■ Quoted passage
------------------------------

472 F.3d 1044
UNITED STATES of America, Appellee,
Shaun Joseph RUFF, Appellant.
United States Court of Appeals, Eighth Circuit.
Submitted: September 28, 2006.
Filed: January 9, 2007.
Raphael M. Scheetz, argued, Cedar Rapids, IA, for appellant.
Patrick J. Reinert, argued, Asst. U.S. Atty., Cedar Rapids, IA, for appellee.
Shaun Joseph Ruff, Duluth, MN, pro se.
Before RILEY and COLLOTON, Circuit Judges, and KYLE,1 District Judge.
KYLE, District Judge.
Shaun J. Ruff pled guilty to conspiring to distribute cocaine and marijuana. He now appeals, challenging two rulings of the district court2 at sentencing. We affirm.
On six occasions between July and December 2002, Ruff sold marijuana and cocaine to a confidential informant and to undercover police officers. He drove his Chevrolet Blazer to each of the drug sales. Law enforcement expended $9,985 in controlled buy money to purchase the drugs. The buy money was supplied by the Iowa Division of Narcotics Enforcement ("Iowa DNE"). On December 12, Ruff was arrested. At the time of his arrest, law enforcement seized Ruff's Blazer, $1,476 in currency found on his person, a small amount of marijuana, and other personal items.
Ruff was charged with conspiracy to distribute 500 or more grams of cocaine and marijuana and, on September 30, 2003, he executed a plea agreement admitting the charged offenses. Pursuant to the plea agreement, Ruff agreed "to pay restitution, as ordered by the Court, for controlled buy money expended during the investigation." Ruff also agreed to forfeit his Blazer, as well as items seized from his person and residence upon arrest. The plea agreement provided that the restitution would "be paid to the Clerk of Court for eventual disbursement to the Iowa Division of Narcotics Enforcement."
At sentencing, Ruff requested that the district court offset the value of the forfeited Blazer and currency against the restitution order. The district court denied the request and Ruff appealed to this Court. We reversed and remanded, instructing the district court that "[i]f Ruff can establish the Iowa DNE received any forfeiture funds [it] shall modify the restitution order to prevent double recovery by the Iowa DNE." United States v. Ruff, 420 F.3d 772, 776 (8th Cir.2005).

------------------------------

■ Written request
Reproduce the stretch of the court opinion from "United States Court" through "KYLE, District Judge.". Work only from the court opinion above.

■ Information supplied
------------------------------

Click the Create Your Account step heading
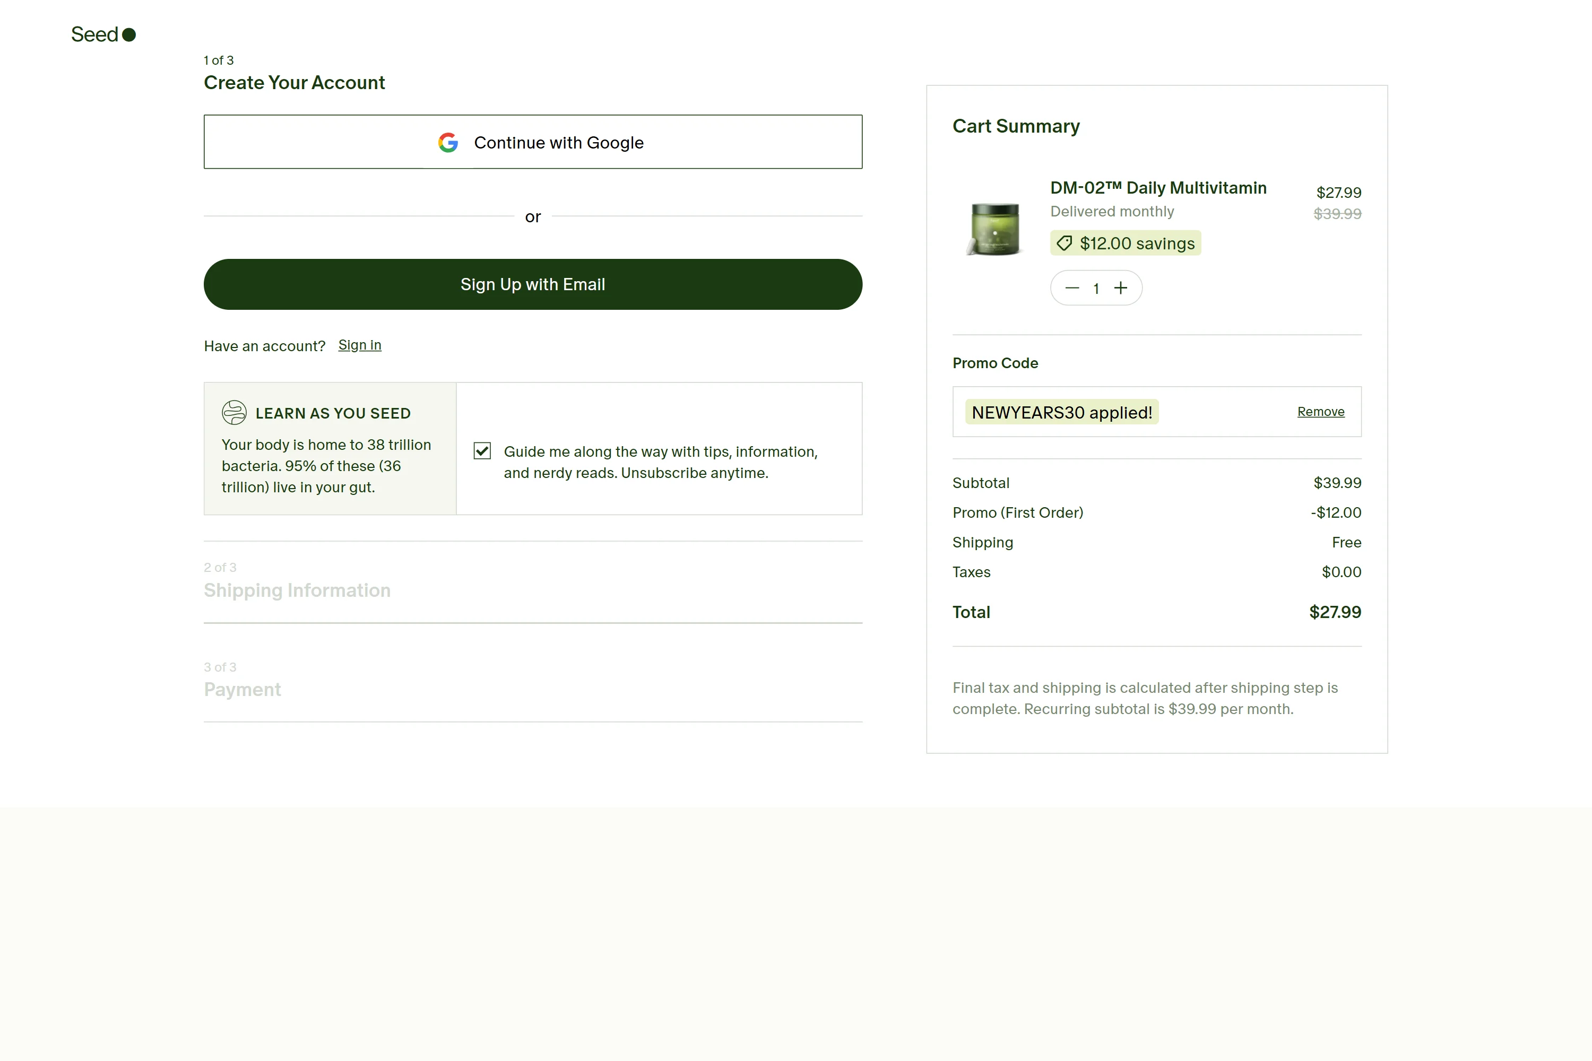Viewport: 1592px width, 1061px height. click(x=294, y=83)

------------------------------

■ Solution for this task
United States Court of Appeals, Eighth Circuit.
Submitted: September 28, 2006.
Filed: January 9, 2007.
Raphael M. Scheetz, argued, Cedar Rapids, IA, for appellant.
Patrick J. Reinert, argued, Asst. U.S. Atty., Cedar Rapids, IA, for appellee.
Shaun Joseph Ruff, Duluth, MN, pro se.
Before RILEY and COLLOTON, Circuit Judges, and KYLE,1 District Judge.
KYLE, District Judge.